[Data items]
──────────

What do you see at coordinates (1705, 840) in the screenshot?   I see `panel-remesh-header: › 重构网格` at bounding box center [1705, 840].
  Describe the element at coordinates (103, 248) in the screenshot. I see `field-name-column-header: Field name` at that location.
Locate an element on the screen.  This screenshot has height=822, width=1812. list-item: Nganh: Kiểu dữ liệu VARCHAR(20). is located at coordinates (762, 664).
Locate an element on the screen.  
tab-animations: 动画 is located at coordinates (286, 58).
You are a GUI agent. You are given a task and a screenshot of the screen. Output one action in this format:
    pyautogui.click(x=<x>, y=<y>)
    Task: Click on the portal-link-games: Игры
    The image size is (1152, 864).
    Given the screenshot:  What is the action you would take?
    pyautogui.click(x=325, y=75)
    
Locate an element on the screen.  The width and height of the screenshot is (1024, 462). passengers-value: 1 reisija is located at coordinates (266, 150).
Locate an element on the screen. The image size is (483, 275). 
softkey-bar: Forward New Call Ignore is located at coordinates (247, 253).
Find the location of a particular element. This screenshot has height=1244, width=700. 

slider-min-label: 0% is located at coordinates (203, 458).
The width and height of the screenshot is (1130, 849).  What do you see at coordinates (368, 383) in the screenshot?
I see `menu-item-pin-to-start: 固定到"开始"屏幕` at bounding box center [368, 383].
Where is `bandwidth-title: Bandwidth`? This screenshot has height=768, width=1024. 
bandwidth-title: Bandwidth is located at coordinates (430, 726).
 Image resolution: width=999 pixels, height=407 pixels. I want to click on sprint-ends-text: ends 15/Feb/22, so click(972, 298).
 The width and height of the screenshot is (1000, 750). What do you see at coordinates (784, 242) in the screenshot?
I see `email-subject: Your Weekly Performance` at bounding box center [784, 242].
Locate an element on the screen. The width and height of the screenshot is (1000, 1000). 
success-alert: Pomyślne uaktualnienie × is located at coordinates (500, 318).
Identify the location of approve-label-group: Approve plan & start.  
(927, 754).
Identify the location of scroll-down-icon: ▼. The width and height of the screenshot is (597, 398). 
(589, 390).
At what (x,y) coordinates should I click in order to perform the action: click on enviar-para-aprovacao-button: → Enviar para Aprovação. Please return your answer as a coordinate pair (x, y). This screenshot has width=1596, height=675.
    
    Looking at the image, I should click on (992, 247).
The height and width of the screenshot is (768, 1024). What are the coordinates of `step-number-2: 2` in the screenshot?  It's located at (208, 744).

──────────

Problem statement:
Reproduce every line of the listing above without changing anything.

Solved problem:
What do you see at coordinates (1705, 840) in the screenshot?   I see `panel-remesh-header: › 重构网格` at bounding box center [1705, 840].
  Describe the element at coordinates (103, 248) in the screenshot. I see `field-name-column-header: Field name` at that location.
Locate an element on the screen.  This screenshot has height=822, width=1812. list-item: Nganh: Kiểu dữ liệu VARCHAR(20). is located at coordinates (762, 664).
Locate an element on the screen.  
tab-animations: 动画 is located at coordinates (286, 58).
You are a GUI agent. You are given a task and a screenshot of the screen. Output one action in this format:
    pyautogui.click(x=<x>, y=<y>)
    Task: Click on the portal-link-games: Игры
    The image size is (1152, 864).
    Given the screenshot:  What is the action you would take?
    pyautogui.click(x=325, y=75)
    
Locate an element on the screen.  The width and height of the screenshot is (1024, 462). passengers-value: 1 reisija is located at coordinates (266, 150).
Locate an element on the screen. The image size is (483, 275). 
softkey-bar: Forward New Call Ignore is located at coordinates (247, 253).
Find the location of a particular element. This screenshot has height=1244, width=700. 

slider-min-label: 0% is located at coordinates (203, 458).
The width and height of the screenshot is (1130, 849).  What do you see at coordinates (368, 383) in the screenshot?
I see `menu-item-pin-to-start: 固定到"开始"屏幕` at bounding box center [368, 383].
Where is `bandwidth-title: Bandwidth`? This screenshot has height=768, width=1024. 
bandwidth-title: Bandwidth is located at coordinates (430, 726).
 Image resolution: width=999 pixels, height=407 pixels. I want to click on sprint-ends-text: ends 15/Feb/22, so click(972, 298).
 The width and height of the screenshot is (1000, 750). What do you see at coordinates (784, 242) in the screenshot?
I see `email-subject: Your Weekly Performance` at bounding box center [784, 242].
Locate an element on the screen. The width and height of the screenshot is (1000, 1000). 
success-alert: Pomyślne uaktualnienie × is located at coordinates (500, 318).
Identify the location of approve-label-group: Approve plan & start.  
(927, 754).
Identify the location of scroll-down-icon: ▼. The width and height of the screenshot is (597, 398). 
(589, 390).
At what (x,y) coordinates should I click in order to perform the action: click on enviar-para-aprovacao-button: → Enviar para Aprovação. Please return your answer as a coordinate pair (x, y). This screenshot has width=1596, height=675.
    
    Looking at the image, I should click on (992, 247).
The height and width of the screenshot is (768, 1024). What are the coordinates of `step-number-2: 2` in the screenshot?  It's located at (208, 744).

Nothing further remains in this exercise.